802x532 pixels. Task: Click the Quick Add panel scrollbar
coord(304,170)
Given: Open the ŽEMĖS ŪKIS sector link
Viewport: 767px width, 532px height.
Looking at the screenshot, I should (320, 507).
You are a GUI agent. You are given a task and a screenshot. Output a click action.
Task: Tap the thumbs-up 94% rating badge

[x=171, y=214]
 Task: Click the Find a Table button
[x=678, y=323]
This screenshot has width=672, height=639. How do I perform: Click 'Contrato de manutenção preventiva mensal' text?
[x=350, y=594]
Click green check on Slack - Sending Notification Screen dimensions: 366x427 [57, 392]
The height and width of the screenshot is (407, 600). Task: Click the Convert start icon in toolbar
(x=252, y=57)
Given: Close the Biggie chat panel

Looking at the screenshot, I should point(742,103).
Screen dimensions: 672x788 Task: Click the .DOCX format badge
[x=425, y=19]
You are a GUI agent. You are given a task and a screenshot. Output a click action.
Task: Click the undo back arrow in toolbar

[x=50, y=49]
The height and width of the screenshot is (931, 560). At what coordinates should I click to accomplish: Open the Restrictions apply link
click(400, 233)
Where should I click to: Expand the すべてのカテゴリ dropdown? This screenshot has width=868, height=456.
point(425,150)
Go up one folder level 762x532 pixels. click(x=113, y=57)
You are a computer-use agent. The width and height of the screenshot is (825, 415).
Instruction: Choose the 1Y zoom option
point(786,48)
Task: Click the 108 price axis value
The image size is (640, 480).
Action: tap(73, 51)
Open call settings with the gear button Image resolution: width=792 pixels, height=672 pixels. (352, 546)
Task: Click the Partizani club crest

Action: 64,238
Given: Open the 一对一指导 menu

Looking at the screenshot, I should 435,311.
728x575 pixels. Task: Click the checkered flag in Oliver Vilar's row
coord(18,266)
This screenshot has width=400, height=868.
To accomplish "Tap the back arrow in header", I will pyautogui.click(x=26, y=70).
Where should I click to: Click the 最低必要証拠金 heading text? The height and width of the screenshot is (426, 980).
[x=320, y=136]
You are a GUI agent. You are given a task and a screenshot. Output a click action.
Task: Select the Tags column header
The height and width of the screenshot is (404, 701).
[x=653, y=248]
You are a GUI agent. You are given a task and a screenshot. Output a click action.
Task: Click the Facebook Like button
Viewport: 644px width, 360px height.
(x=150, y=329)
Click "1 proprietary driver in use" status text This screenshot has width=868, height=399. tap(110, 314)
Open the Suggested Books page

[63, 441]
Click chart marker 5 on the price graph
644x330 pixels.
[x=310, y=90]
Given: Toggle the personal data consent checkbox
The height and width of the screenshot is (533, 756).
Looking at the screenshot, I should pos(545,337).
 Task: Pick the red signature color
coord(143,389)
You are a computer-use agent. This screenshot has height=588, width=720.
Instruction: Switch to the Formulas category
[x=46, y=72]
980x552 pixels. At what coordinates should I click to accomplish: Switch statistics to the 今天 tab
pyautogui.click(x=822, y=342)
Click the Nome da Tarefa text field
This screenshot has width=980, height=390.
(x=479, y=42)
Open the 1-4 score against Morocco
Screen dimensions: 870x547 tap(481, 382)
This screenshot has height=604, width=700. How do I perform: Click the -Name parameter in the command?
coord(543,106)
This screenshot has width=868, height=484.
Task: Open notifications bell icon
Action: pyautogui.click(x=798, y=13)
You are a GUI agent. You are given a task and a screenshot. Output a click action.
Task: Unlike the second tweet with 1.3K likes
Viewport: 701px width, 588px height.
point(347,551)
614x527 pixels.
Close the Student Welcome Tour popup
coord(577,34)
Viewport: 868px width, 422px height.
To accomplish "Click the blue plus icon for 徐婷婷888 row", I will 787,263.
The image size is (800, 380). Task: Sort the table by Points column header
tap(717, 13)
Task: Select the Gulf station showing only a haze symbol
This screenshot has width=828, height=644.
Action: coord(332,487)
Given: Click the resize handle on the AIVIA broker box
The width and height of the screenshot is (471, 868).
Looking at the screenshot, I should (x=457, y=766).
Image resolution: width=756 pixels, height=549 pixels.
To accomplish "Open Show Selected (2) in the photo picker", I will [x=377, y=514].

################

# [Work item]
Could you give the data again, word for word?

# [Response below]
802x532 pixels. Task: Click the Quick Add panel scrollbar
coord(304,170)
Given: Open the ŽEMĖS ŪKIS sector link
Viewport: 767px width, 532px height.
Looking at the screenshot, I should (320, 507).
You are a GUI agent. You are given a task and a screenshot. Output a click action.
Task: Tap the thumbs-up 94% rating badge

[x=171, y=214]
 Task: Click the Find a Table button
[x=678, y=323]
This screenshot has width=672, height=639. How do I perform: Click 'Contrato de manutenção preventiva mensal' text?
[x=350, y=594]
Click green check on Slack - Sending Notification Screen dimensions: 366x427 [57, 392]
The height and width of the screenshot is (407, 600). Task: Click the Convert start icon in toolbar
(x=252, y=57)
Given: Close the Biggie chat panel

Looking at the screenshot, I should point(742,103).
Screen dimensions: 672x788 Task: Click the .DOCX format badge
[x=425, y=19]
You are a GUI agent. You are given a task and a screenshot. Output a click action.
Task: Click the undo back arrow in toolbar

[x=50, y=49]
The height and width of the screenshot is (931, 560). At what coordinates should I click to accomplish: Open the Restrictions apply link
click(400, 233)
Where should I click to: Expand the すべてのカテゴリ dropdown? This screenshot has width=868, height=456.
point(425,150)
Go up one folder level 762x532 pixels. click(x=113, y=57)
You are a computer-use agent. The width and height of the screenshot is (825, 415).
Instruction: Choose the 1Y zoom option
point(786,48)
Task: Click the 108 price axis value
The image size is (640, 480).
Action: tap(73, 51)
Open call settings with the gear button Image resolution: width=792 pixels, height=672 pixels. (352, 546)
Task: Click the Partizani club crest

Action: 64,238
Given: Open the 一对一指导 menu

Looking at the screenshot, I should 435,311.
728x575 pixels. Task: Click the checkered flag in Oliver Vilar's row
coord(18,266)
This screenshot has width=400, height=868.
To accomplish "Tap the back arrow in header", I will pyautogui.click(x=26, y=70).
Where should I click to: Click the 最低必要証拠金 heading text? The height and width of the screenshot is (426, 980).
[x=320, y=136]
You are a GUI agent. You are given a task and a screenshot. Output a click action.
Task: Select the Tags column header
The height and width of the screenshot is (404, 701).
[x=653, y=248]
You are a GUI agent. You are given a task and a screenshot. Output a click action.
Task: Click the Facebook Like button
Viewport: 644px width, 360px height.
(x=150, y=329)
Click "1 proprietary driver in use" status text This screenshot has width=868, height=399. tap(110, 314)
Open the Suggested Books page

[63, 441]
Click chart marker 5 on the price graph
644x330 pixels.
[x=310, y=90]
Given: Toggle the personal data consent checkbox
The height and width of the screenshot is (533, 756).
Looking at the screenshot, I should pos(545,337).
 Task: Pick the red signature color
coord(143,389)
You are a computer-use agent. This screenshot has height=588, width=720.
Instruction: Switch to the Formulas category
[x=46, y=72]
980x552 pixels. At what coordinates should I click to accomplish: Switch statistics to the 今天 tab
pyautogui.click(x=822, y=342)
Click the Nome da Tarefa text field
This screenshot has width=980, height=390.
(x=479, y=42)
Open the 1-4 score against Morocco
Screen dimensions: 870x547 tap(481, 382)
This screenshot has height=604, width=700. How do I perform: Click the -Name parameter in the command?
coord(543,106)
This screenshot has width=868, height=484.
Task: Open notifications bell icon
Action: pyautogui.click(x=798, y=13)
You are a GUI agent. You are given a task and a screenshot. Output a click action.
Task: Unlike the second tweet with 1.3K likes
Viewport: 701px width, 588px height.
point(347,551)
614x527 pixels.
Close the Student Welcome Tour popup
coord(577,34)
Viewport: 868px width, 422px height.
To accomplish "Click the blue plus icon for 徐婷婷888 row", I will 787,263.
The image size is (800, 380). Task: Sort the table by Points column header
tap(717, 13)
Task: Select the Gulf station showing only a haze symbol
This screenshot has width=828, height=644.
Action: coord(332,487)
Given: Click the resize handle on the AIVIA broker box
The width and height of the screenshot is (471, 868).
Looking at the screenshot, I should (x=457, y=766).
Image resolution: width=756 pixels, height=549 pixels.
To accomplish "Open Show Selected (2) in the photo picker", I will [x=377, y=514].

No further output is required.